Firstly, my data does not have any NAs. My first effort, using a generalised linear model (defaults to logistic regression) and a "nearest neighbour" worked:
headache6MontsMatch1 <- matchit(Headache_past_six_months ~ sex + age + townsend + alcohol + smoking, method="nearest", distance="glm", data=reducedDF)
But, from approx 100,000 records, I lost approx 30,000 from the matching. I would like to try an optimum "full" method.
headache6MontsMatch2 <- matchit(Headache_past_six_months ~ sex + age + townsend + alcohol + smoking, method="full", link="probit", distance="glm", data=reducedDF)

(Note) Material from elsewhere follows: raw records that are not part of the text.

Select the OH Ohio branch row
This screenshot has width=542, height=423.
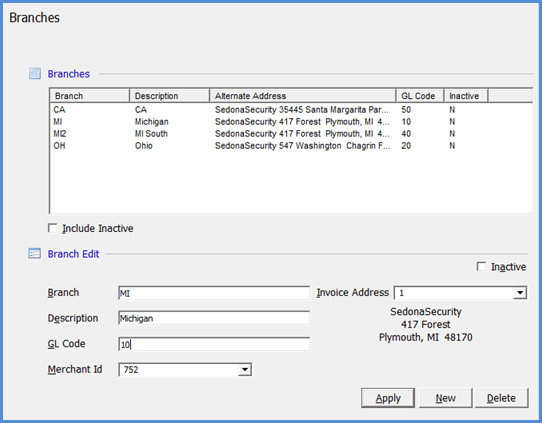290,146
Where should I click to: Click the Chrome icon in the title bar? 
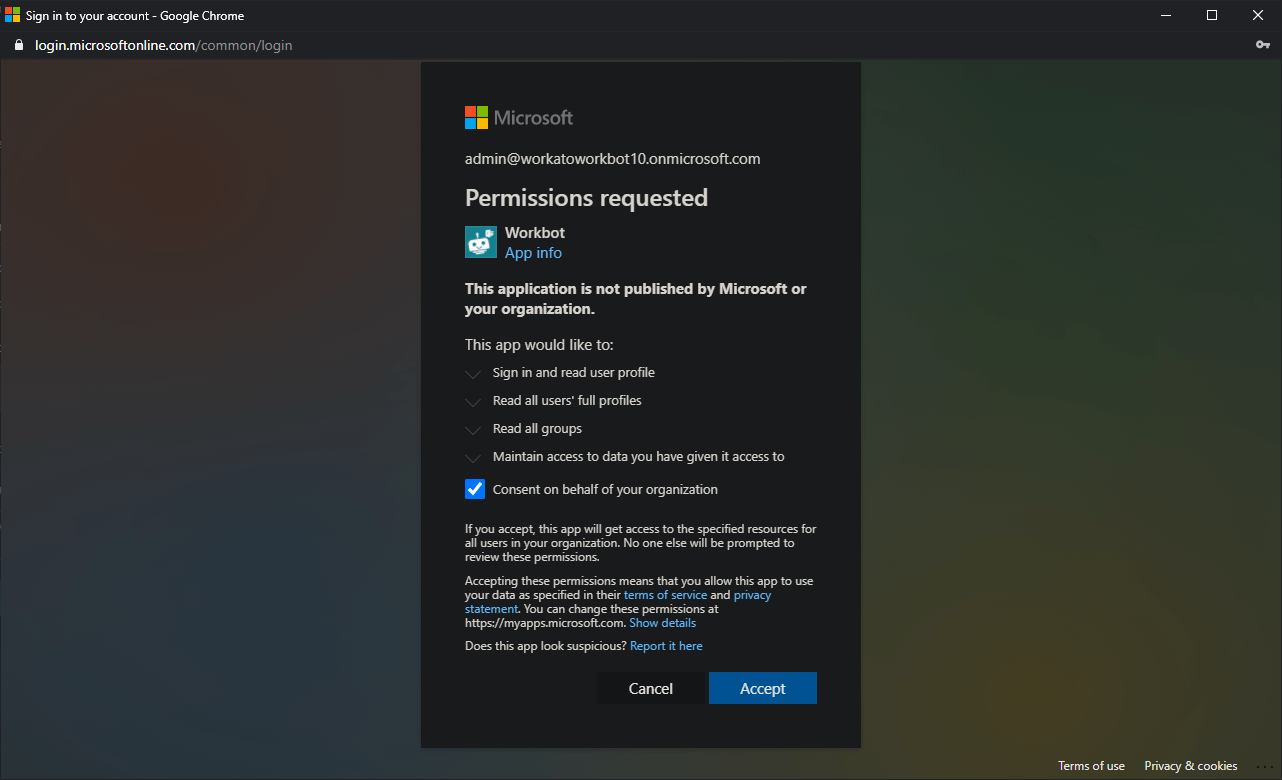(x=13, y=15)
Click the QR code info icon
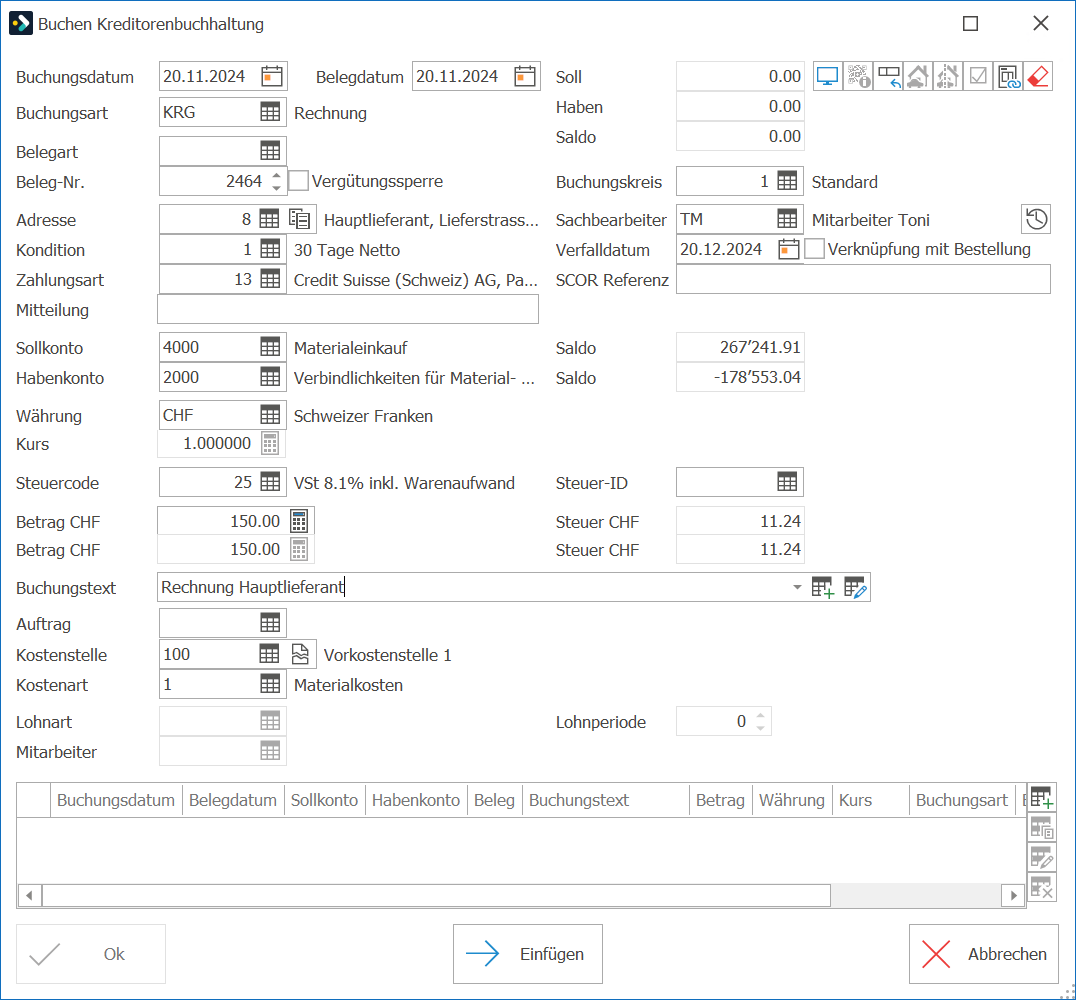 tap(858, 76)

Unfortunately, this throws the error:
NAs produced by integer overflowError in if ((nc * nr > getMaxProblemSize()) && warning.requested) { :
missing value where TRUE/FALSE needed
Looking further into getMaxProblemSize()
, it appears as though I'm restricted to a hard limit for matching. So I've tried:
setMaxProblemSize()
Then double checking the problem size with getMaxProblemSize
yields Inf.
But I'm still running into the same problem. My machine sits comfortably at around 56GB of RAM out of 128GB, the CPU is only being drained at 6% and the disk is not really being touched.